__TASK PROMPT__:
The material below contains a line with "You are a computer-use agent." and a line with "Instruction: Switch to OSC 2 tab". Copy exactly those two lines and all lines between them.

─── EXERCISE DATA ───

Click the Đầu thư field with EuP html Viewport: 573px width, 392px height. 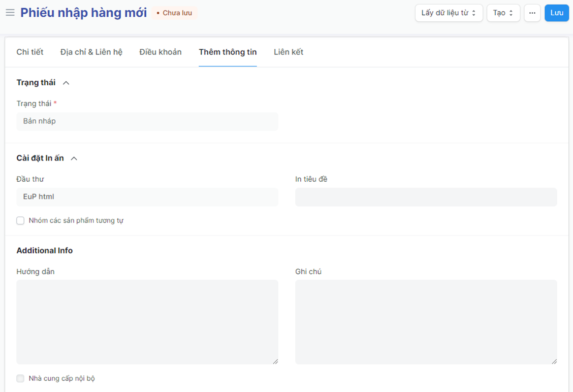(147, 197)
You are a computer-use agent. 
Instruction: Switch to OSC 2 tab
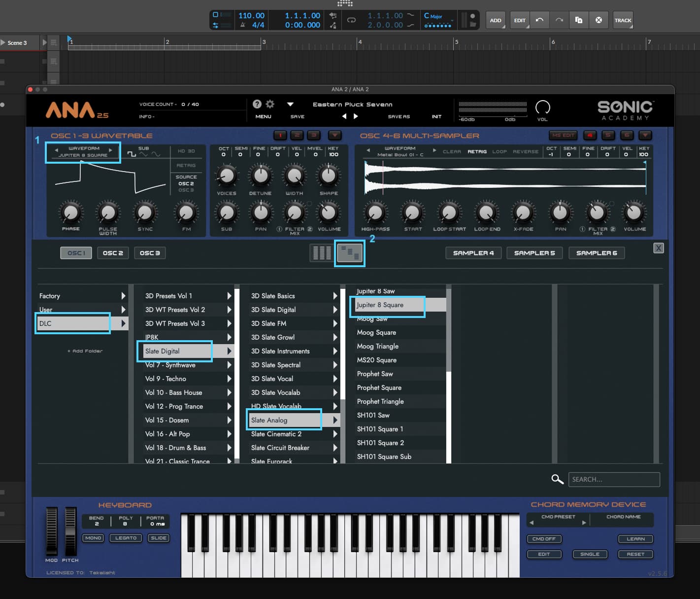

───
─── EXERCISE DATA ───

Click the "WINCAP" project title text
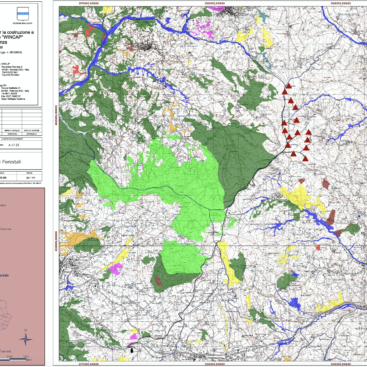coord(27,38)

───
─── EXERCISE DATA ───

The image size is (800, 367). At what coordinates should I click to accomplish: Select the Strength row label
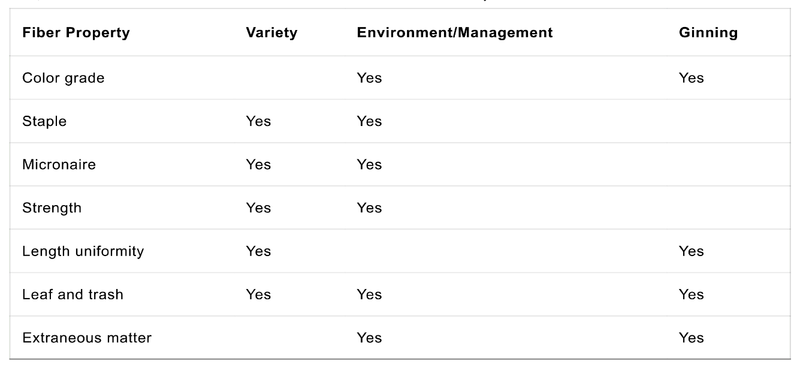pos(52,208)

───

__FINAL ANSWER__:
You are a computer-use agent. 
Instruction: Switch to OSC 2 tab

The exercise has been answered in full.